You may think that’s their right. But think about this. They tell my kid all the time that there IS a god. If I express my opinion, they become angry and even violent, but they think it’s perfectly okay to tell my kid their nonsense. That what they’re doing is good and right, so it’s okay. It’s not okay.
To those who I’ve just described, what you are is hypocrite dick. So I will be telling your kids there is no god. And you should thank me for it, so they don’t suffer the same fate as you.
But it brings up the question; why do they get angry?
You can pretty much tell how much truth is in someones belief by how angry they get when you question it.
That’s why religious people get angry when you question their beliefs. There is no truth in their beliefs. Deep down somewhere inside them they know it. That’s why they lash out. This is a common human trait. Lashing out at other people when you’re angry with yourself.

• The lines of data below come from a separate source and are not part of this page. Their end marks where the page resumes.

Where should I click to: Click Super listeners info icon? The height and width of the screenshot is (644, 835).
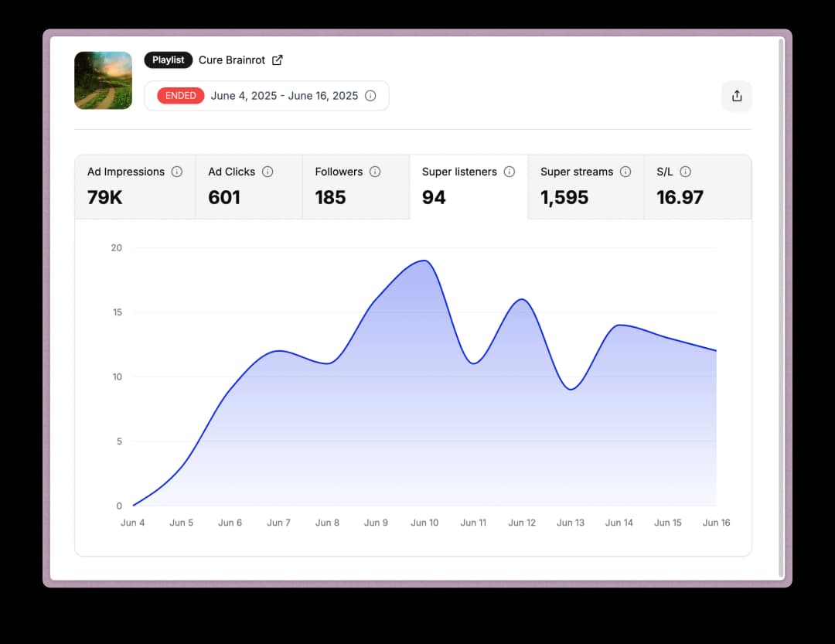(510, 172)
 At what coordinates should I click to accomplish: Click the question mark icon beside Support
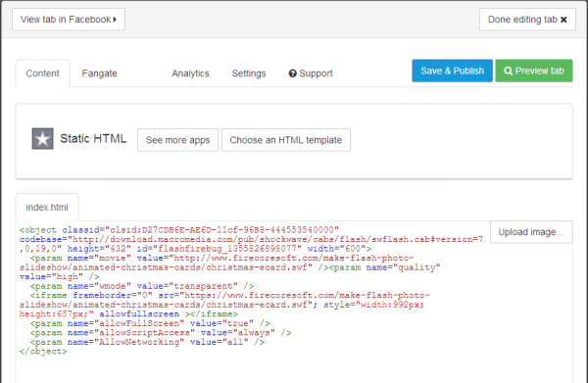[x=292, y=73]
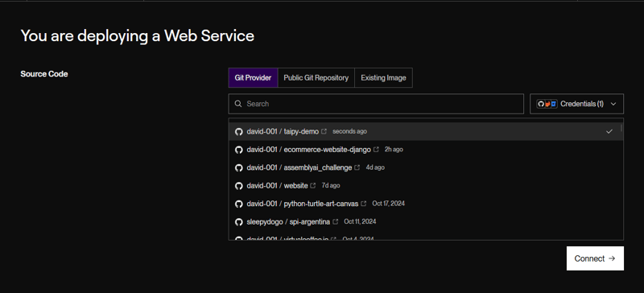Screen dimensions: 644x293
Task: Expand the Credentials (1) dropdown
Action: click(576, 104)
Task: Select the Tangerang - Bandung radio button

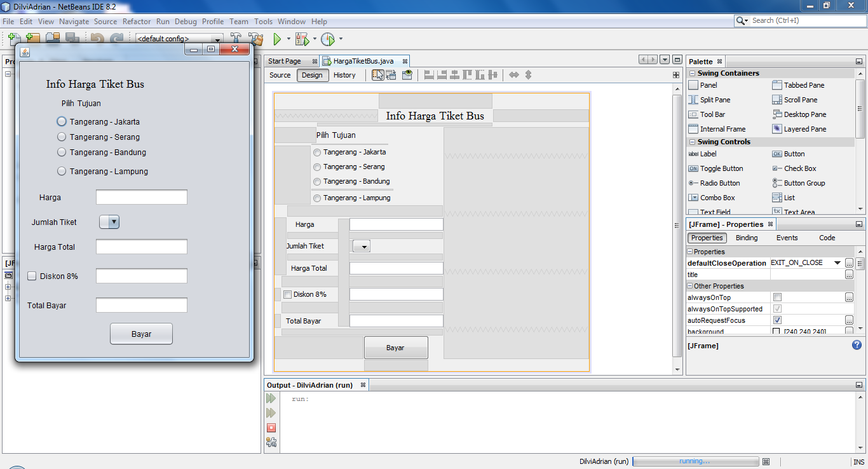Action: 62,153
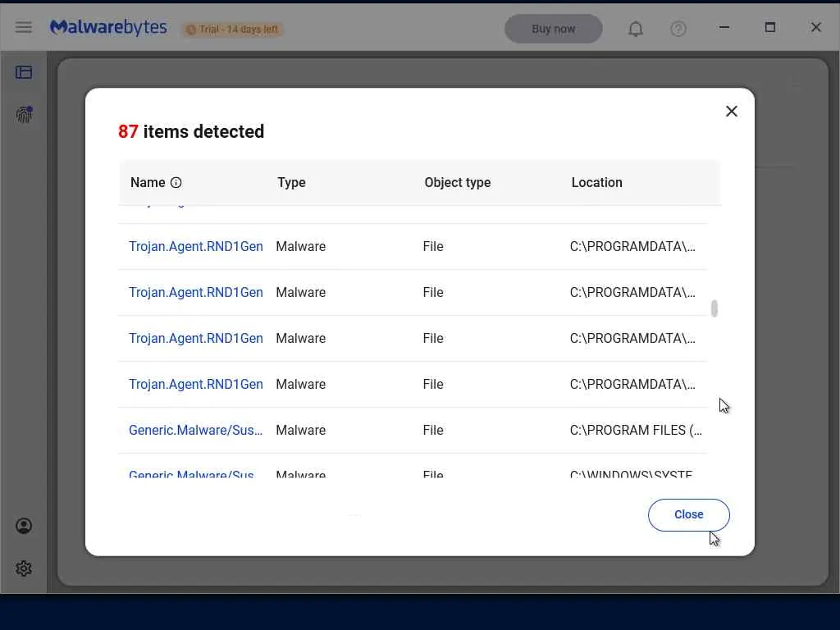Screen dimensions: 840x630
Task: Open the last fully visible Trojan.Agent.RND1Gen link
Action: (x=196, y=384)
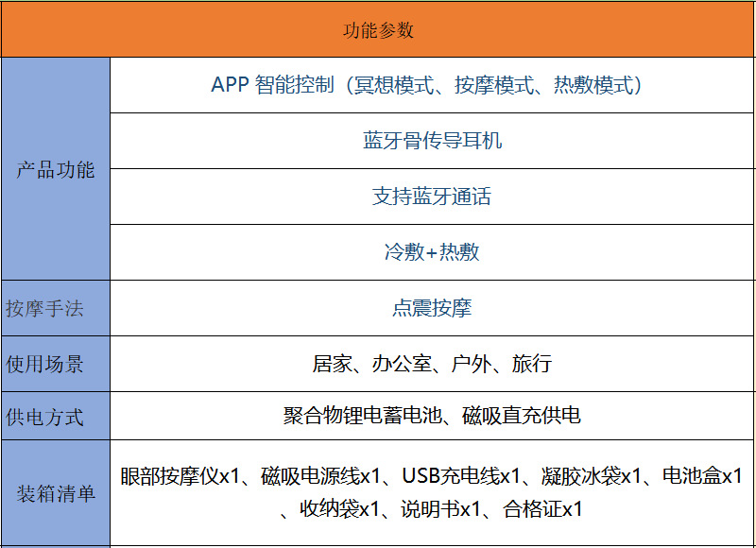Click the 功能参数 header row
The height and width of the screenshot is (548, 756).
[378, 27]
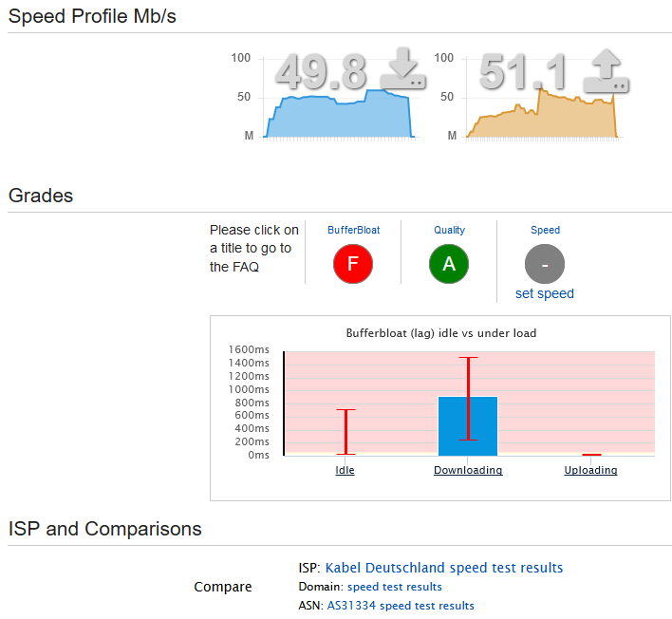
Task: Select the Downloading axis label
Action: click(x=468, y=470)
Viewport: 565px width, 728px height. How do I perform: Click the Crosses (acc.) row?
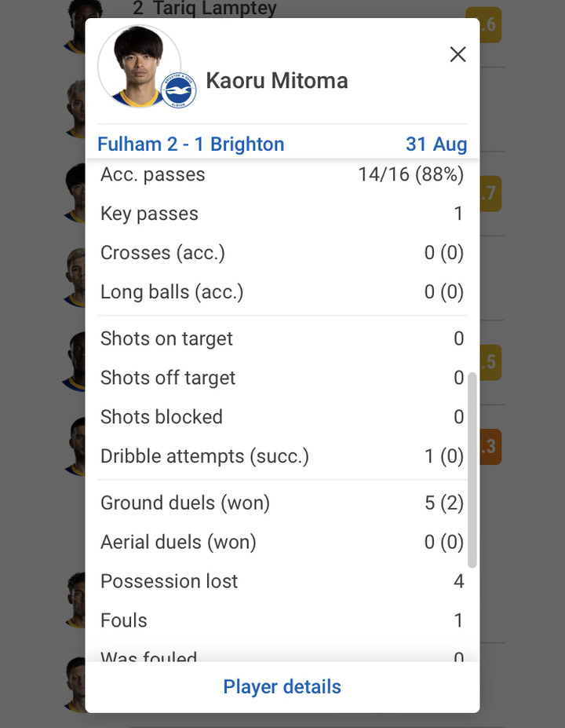coord(282,253)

Often times religious people became religious because of some kind of trauma in their life. And there was the church with arms spread wide and the promise of peace and love and solitude. But that’s not the way of the church. The church uses guilt, shame, and fear. Further tormenting an already tortured and confused mind.
When people tell my daughter about god, I don’t become angry. I have taught her about religion. Once someone is taught the truth of something, you have no fear of the falsehoods. Rational people can recognize the falsehoods once they know the truth. The reverse is not true. Someone brainwashed into believing falsehoods and then exposed to the truth may recognize the truth and change their beliefs. It’s difficult because the brainwashing is powerful, but it can and does happen.

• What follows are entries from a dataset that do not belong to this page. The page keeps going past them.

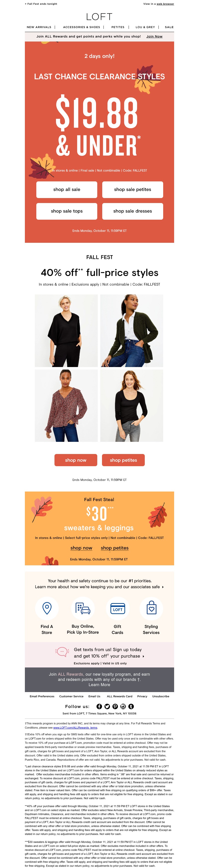This screenshot has height=868, width=199.
Task: Open the New Arrivals menu
Action: [x=39, y=27]
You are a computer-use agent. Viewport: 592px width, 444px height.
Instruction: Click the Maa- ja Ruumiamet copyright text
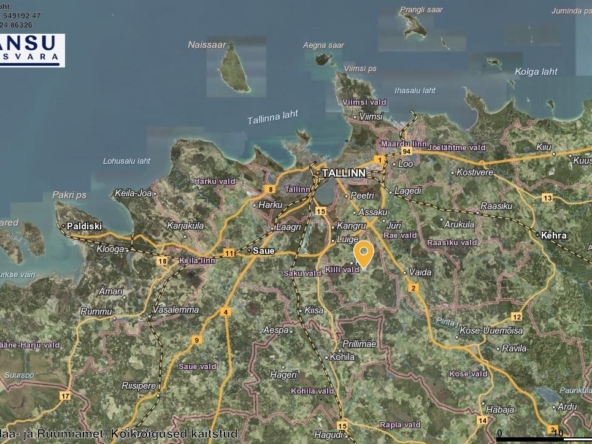click(x=119, y=434)
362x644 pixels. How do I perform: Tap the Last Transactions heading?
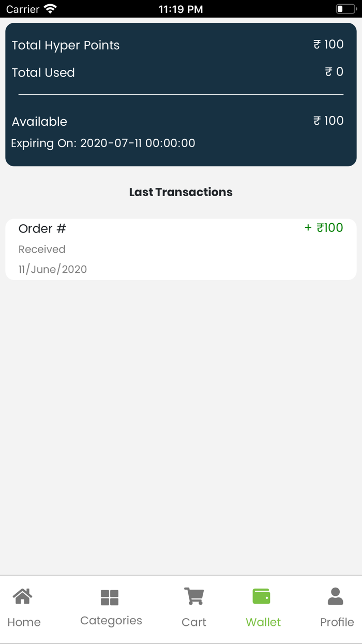[181, 192]
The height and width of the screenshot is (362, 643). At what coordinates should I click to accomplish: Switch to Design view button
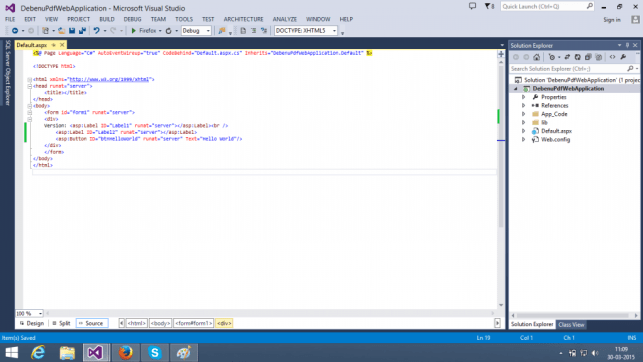32,323
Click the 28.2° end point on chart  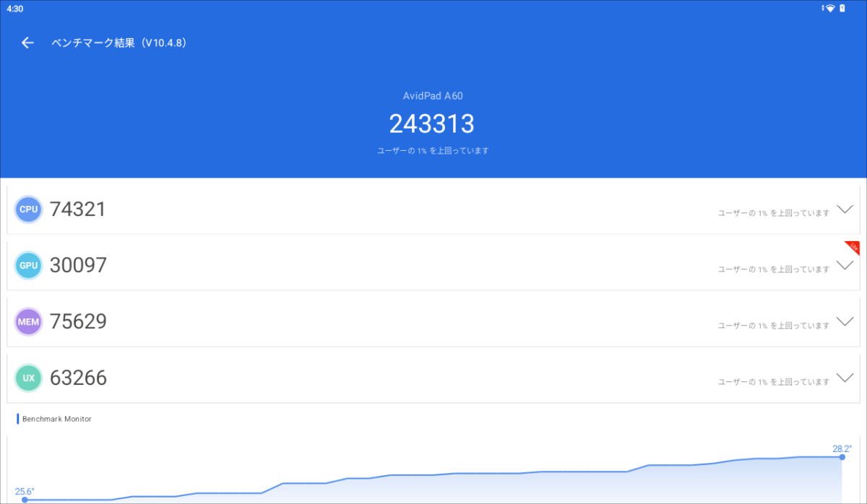pyautogui.click(x=842, y=456)
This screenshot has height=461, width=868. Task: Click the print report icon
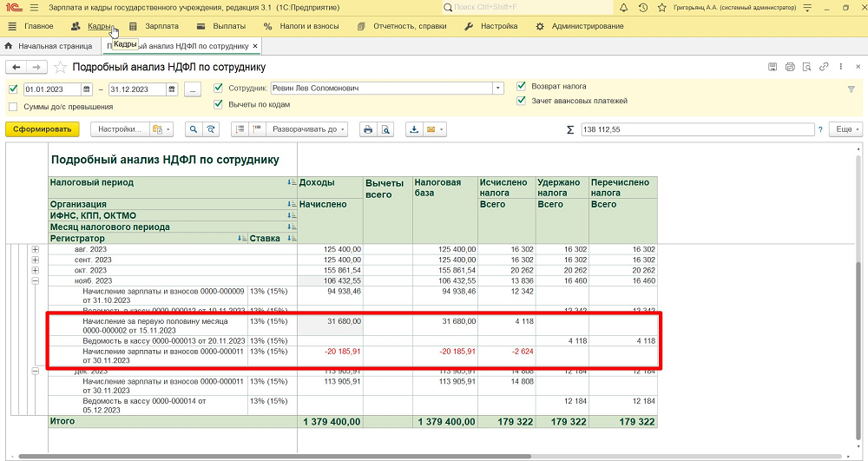(x=367, y=129)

A metaphor for the above paragraph. Imagine teaching a child the world is flat. The child, being a child, doesn’t know any better so they believe what you tell them. It sure looks flat to them, so it must be true. But one day they are exposed to the truth. The world is round. Without a doubt. They may have trouble accepting it at first because their whole life they’ve believed the world was flat. But being exposed to the truth enough, they will, sooner or later, accept it. The opposite is not true. If a child is taught the truth first that the world is round. They know this without a debt. No amount of trying to convince them that the world is flat will have any effect on them, except they’ll think you’re a dingbat. Which you are.
When people question my anarchism or atheism, I do not become angry. I have found the peace that these people are so desperately searching for. I look at these people, the ones who become angry when questioning their beliefs or the ones who question mine, as I do a sick animal who doesn’t have the consciousness to recognize or understand their own sickness.
I pity them, but people cannot be helped until they are willing to face cold hard truths. Most cannot. They cling to the fairy tales spun by Holy men and Politicians.